═════ Provided entries ═════
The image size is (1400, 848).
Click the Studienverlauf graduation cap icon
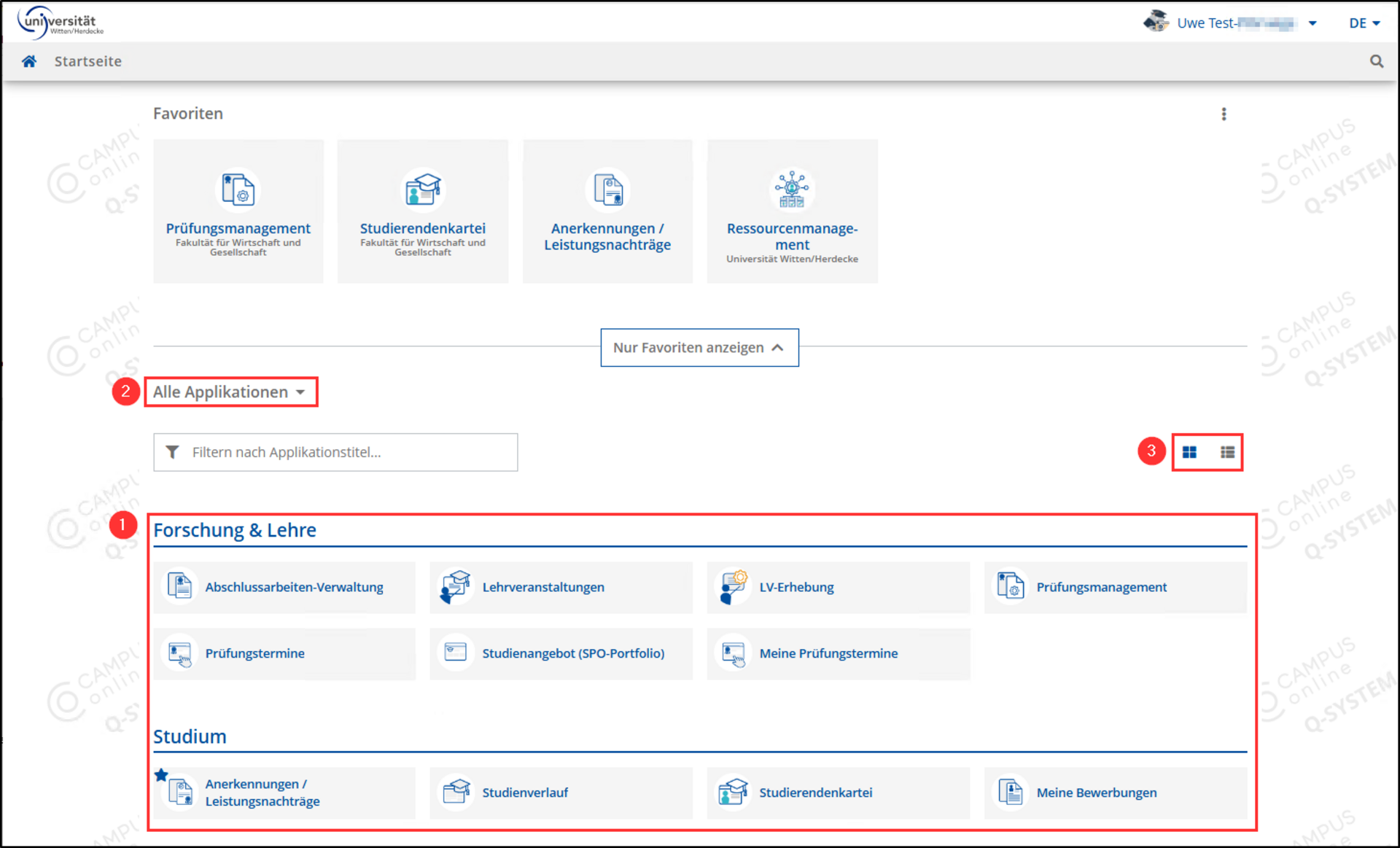click(x=456, y=792)
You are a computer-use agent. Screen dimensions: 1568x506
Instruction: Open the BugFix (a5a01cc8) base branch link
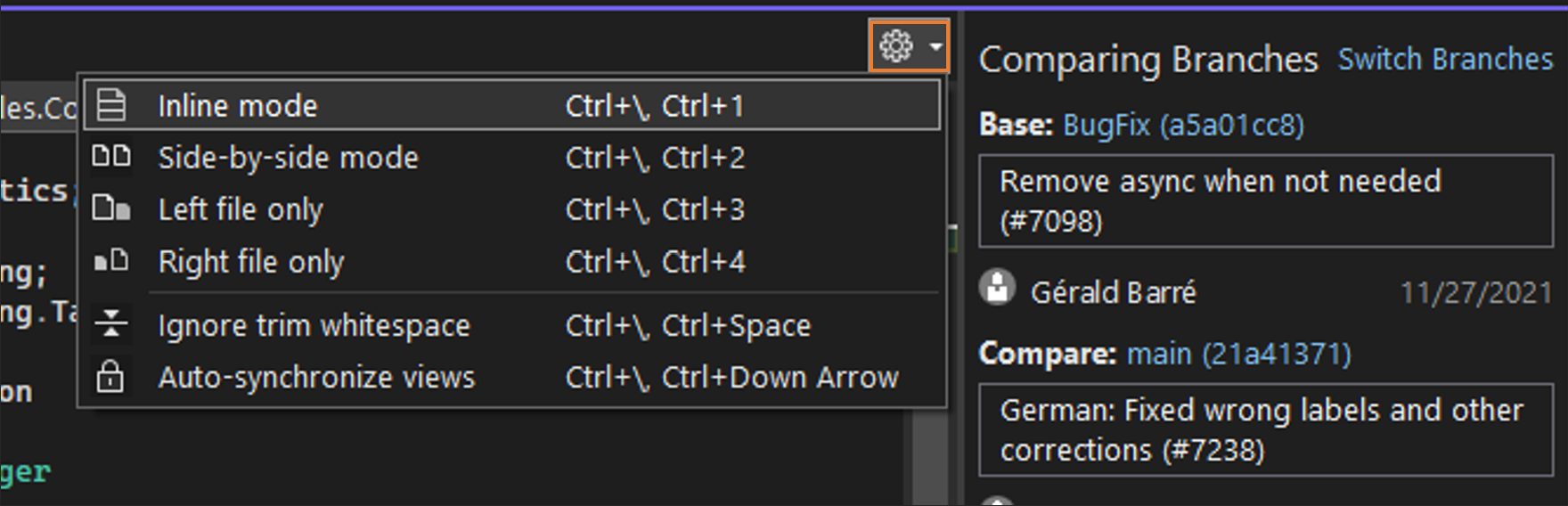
═════
#### Given exercise
Copy out the records with "icon" renamed to "button" and nothing else changed, and leave the pictures out.

#### The completed task
The image size is (1400, 848).
Click the Studienverlauf graduation cap button
click(x=456, y=792)
You are a computer-use agent. Screen dimensions: 1568x506
Instruction: Open the BugFix (a5a01cc8) base branch link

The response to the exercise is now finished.